= Dataset =

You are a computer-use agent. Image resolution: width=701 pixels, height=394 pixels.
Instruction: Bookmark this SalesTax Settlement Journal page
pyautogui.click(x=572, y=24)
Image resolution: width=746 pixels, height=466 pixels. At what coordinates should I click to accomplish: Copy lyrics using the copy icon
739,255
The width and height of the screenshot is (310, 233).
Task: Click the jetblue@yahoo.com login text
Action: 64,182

= Exercise =
All the entries should be written out again precisely.

= Task response =
You are a computer-use agent. Image resolution: width=701 pixels, height=394 pixels.
Instruction: Bookmark this SalesTax Settlement Journal page
pyautogui.click(x=572, y=24)
Image resolution: width=746 pixels, height=466 pixels. At what coordinates should I click to accomplish: Copy lyrics using the copy icon
739,255
The width and height of the screenshot is (310, 233).
Task: Click the jetblue@yahoo.com login text
Action: 64,182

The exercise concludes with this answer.